Sendo a taxa de inflação positiva, há erosão do poder de compra, pelo que, nos termos do acordado, o poder de compra dos trabalhadores devia ser reposto para o ano 2018, concedendo-se um aumento salarial

Carlos Fermino Lopes

Foi assinado no passado dia 11 de Julho de 2017, com pomba e circunstância, entre o Governo e os Parceiros Sociais, um Acordo de Concertação Estratégica (ACE).

A proposta tinha sido apresentada por iniciativa do Governo aos Parceiros Sociais e foi discutida e aprovada em sessão do Conselho de Concertação Social, expressamente convocada para o efeito.

De entre as várias matérias que constam desse Acordo, existe uma relativa à reposição do poder de compra dos trabalhadores cabo-verdianos, em caso de erosão.

Assim, dispõe o n.º 61 do documento o seguinte: “Entendem os parceiros sociais, e o Governo concorda, que a política de rendimentos deve proteger o salário, cujos aumentos devem permitir a reposição do poder de compra, em caso da sua erosão”.

A erosão do poder de compra verifica-se com a inflação, sendo a taxa prevista para o ano seguinte, positiva, como é o caso.

Aliás, nessa linha, vigorou durante muitos anos um acordo de Concertação Social de 1997, segundo a qual os aumentos salariais seriam em função da previsão da inflação para o ano seguinte.

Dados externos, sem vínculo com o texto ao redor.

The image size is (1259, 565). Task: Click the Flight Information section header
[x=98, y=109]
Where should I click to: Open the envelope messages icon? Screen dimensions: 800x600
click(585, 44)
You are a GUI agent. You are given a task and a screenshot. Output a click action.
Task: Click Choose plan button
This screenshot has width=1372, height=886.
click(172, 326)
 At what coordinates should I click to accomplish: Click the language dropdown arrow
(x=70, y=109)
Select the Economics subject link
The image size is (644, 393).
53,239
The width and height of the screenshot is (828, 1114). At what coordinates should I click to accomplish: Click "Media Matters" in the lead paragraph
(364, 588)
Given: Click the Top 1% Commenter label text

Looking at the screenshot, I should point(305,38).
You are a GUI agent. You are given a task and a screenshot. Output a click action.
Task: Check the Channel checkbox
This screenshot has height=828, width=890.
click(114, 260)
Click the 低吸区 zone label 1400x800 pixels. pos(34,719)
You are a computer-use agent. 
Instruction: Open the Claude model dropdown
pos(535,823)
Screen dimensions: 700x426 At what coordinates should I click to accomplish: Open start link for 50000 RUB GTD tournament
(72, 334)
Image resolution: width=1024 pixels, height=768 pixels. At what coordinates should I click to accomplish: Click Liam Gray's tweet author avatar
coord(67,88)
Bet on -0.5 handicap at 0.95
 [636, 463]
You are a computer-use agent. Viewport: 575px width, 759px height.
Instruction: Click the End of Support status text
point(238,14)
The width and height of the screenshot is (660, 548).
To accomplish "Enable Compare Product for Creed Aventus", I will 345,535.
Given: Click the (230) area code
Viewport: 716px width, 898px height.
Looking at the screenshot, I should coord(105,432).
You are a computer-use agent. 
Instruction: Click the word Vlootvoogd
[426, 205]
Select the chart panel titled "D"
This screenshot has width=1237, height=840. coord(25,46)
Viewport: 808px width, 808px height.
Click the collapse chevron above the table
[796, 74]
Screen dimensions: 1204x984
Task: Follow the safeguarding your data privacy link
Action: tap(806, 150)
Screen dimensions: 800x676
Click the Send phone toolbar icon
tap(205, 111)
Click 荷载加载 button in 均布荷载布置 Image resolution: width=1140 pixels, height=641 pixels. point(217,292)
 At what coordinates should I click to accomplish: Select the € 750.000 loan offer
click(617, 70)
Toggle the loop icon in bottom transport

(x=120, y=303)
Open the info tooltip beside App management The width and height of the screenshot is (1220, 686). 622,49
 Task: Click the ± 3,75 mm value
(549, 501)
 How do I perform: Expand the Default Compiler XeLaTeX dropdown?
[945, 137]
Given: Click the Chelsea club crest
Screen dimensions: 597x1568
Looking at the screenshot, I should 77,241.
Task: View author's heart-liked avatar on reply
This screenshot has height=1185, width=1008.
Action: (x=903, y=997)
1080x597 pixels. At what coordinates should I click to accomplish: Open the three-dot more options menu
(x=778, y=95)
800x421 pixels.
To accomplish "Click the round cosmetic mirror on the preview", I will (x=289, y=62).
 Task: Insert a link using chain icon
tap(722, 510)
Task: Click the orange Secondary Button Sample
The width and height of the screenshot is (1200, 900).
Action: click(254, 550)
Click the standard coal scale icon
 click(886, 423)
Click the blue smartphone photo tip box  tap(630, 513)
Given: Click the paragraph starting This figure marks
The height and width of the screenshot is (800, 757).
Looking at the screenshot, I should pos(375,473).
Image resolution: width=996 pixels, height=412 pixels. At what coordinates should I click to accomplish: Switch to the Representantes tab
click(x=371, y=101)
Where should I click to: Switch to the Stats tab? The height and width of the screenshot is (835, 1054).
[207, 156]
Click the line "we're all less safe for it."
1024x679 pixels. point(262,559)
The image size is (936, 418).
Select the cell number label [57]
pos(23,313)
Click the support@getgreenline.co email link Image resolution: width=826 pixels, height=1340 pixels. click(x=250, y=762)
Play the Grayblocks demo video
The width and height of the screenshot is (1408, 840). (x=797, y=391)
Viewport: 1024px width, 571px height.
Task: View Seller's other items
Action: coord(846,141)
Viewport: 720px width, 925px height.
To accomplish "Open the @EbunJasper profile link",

Nos termos do ACE, o Governo convocou para o passado dia 6 do mês de Setembro deste ano, uma sessão do Conselho de Concertação Social para apresentação das “Linhas Gerais de Diretivas Políticas do Orçamento do Estado para 2018” e ouvir ou Parceiros Sociais.

Nesse documento apresentado pelo Governo, consta a páginas 4 que a inflação manter-se-á estável entre 1 e 2%. Já a páginas 10 afirma que em relação aos preços a taxa de inflação deverá situar-se nos 0,8% em 2017 e em 1,4% em 2018.

Ora, sendo a taxa de inflação positiva, há erosão do poder de compra, pelo que, nos termos do acordado, o poder de compra dos trabalhadores devia ser reposto para o ano 2018, concedendo-se um aumento salarial.

Não o tendo feito, o Governo violou, de forma deliberada, o que acordou com os Parceiros Sociais (Sindicatos e Empregadores).

Por razões óbvias, os empregadores nem estão aí sobre esse assunto!

É, pois, nessa linha, que a UNTC-CS é o único Parceiro Social, em representação dos trabalhadores cabo-verdianos que apresentou e vem sustentando, com argumentos sólidos e fundamentados, um aumento dos salários para o ano 2018.

Os restantes Parceiros Sociais remeteram-se, todos, sem exceção, a um silêncio total e cúmplice com o Governo.

Segundo o princípio «pacta sun servanda», os contratos devem ser respeitados e cumpridos!

Um outro princípio plasmado na legislação civil em vigor no nosso País dispõe que quem negoceia com outrem para a conclusão de um contrato deve, tanto nos preliminares como na formação dele, proceder segundo as regras da boa-fé.

Ora, pelo posicionamento do Governo em relação à proposta da UNTC-CS de aumento dos salários para 2018, para a reposição do poder de compra dos trabalhadores, somos forçados a concluir que a boa-fé esteve ausente quando o Acordo foi negociado!

Que consequências poderá tirar um Parceiro Social, neste caso a UNTC-CS, de uma situação como a que vimos referindo, de violação deliberada do Acordo de Concertação Estratégica, pelo Governo?

Caberá, pois, em nossa opinião, aos órgãos dirigentes da Central Sindical analisar a questão, com urgência e posicionar-se, pois, consideramos que não é sério, não prestigia, descredibiliza e mina a confiança que deve imperar na negociação em sede de Concertação Social, pois, não se pode negociar hoje uma coisa, para ser violada logo no dia seguinte e de forma ostensiva, como se verificou no caso em apreço!